NATO and the SDSR. Sort of. Kind of. In two minutes.

So after all that worrying in the end my great Internet blackout lasted all of about 8 hours. Happy days.

Time is short however and so I'm going to condense my thinking down into the shortest possible post. And what I'm thinking is this; with all this hullabaloo over Russia knocking on NATO's door, why not kill two birds with one stone? The two birds being to present a united front against Russia and to facilitate cooperative training among NATO allies. The solution would come from expanding the standing maritime task group concept and create a series of air, land and sea groups within NATO, with member countries rotating units through and rotating command of them. At the same time as providing conventional deterrence and rapid reaction units for various NATO tasks they would also be the core of large(er) scale NATO exercises.

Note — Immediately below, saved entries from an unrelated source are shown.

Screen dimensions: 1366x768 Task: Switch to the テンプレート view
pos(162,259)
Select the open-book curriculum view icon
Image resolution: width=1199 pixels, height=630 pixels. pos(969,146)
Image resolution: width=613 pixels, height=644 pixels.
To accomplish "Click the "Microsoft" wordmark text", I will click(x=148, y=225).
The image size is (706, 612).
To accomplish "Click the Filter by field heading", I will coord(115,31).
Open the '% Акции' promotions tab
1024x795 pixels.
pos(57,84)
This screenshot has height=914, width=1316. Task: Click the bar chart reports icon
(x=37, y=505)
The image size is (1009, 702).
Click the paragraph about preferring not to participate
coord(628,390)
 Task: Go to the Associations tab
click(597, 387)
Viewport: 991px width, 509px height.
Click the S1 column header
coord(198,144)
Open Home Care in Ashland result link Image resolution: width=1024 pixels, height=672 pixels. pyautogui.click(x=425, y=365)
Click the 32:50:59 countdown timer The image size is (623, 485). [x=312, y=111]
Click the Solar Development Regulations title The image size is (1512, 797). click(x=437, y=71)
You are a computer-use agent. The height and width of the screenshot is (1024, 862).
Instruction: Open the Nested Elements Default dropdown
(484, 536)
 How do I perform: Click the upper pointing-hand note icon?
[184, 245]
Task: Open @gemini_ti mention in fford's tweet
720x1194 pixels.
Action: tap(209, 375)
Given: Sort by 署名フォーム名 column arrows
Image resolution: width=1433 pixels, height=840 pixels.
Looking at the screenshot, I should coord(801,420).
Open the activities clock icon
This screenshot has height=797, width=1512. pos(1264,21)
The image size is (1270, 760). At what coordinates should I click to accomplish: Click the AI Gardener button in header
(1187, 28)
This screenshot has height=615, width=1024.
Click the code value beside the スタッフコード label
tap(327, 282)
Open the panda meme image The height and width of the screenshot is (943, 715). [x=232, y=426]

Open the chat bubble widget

So the Baltic mission could be expanded to a standing air wing with several squadrons rotating through on a regular basis. On the ground there would be perhaps a brigades worth of light infantry, centred on a position where they could provide rapid response across the region. Based in Poland could perhaps be one or two NATO armoured divisions, with countries rotating their armoured brigades through. A NATO air group could also be based in Poland. Romania (spellcheck can f**k off, I know that's correct) could also host one or two divisions, depending probably more on various countries willingness to pitch in than anything else. Perhaps one armoured division and one mountain, to let NATO's mountain warfare forces get a bit of large scale cross training in too. Add air group.

At sea the obvious choices for task groups would be the north sea/north Atlantic, the Baltic sea and the med. The first of those could (re: should) be a real area of interest for the UK, with the ability to host and take the lead in a primarily anti-submarine focused task group, one that would often find itself with access to carrier air cover (eventually) through the new QE-class carriers and provide NATO nations with the chance to gain a tremendous amount of training in open ocean anti-submarine operations, hopefully with some of our local allies pitching in with their non-nuclear subs for training and operations. A sub-group of this could be a NATO amphibious assault division, with various nations pitching in their amphibs (and troops, obviously) for regular exercises in the region. Perhaps the med group would have its own version as well?

And so on and so forth, you get the general idea. Everyone seems very, very concerned about the Russians all of a sudden, while also being very, very concerned about the future of UK strategy. Yet everybody seems to be asking questions and nobody seems to be offering answers. Hopefully this post will jog the discussion towards the answers, which in the UK's case is going to have to involve no mystical pots of money (it's not coming. It's really not) and doing what the UK has always done best; build alliances by pitching in with expertise and manpower (not so much money these days) to get everyone else moving. See Waterloo, Minden, etc, etc, for examples.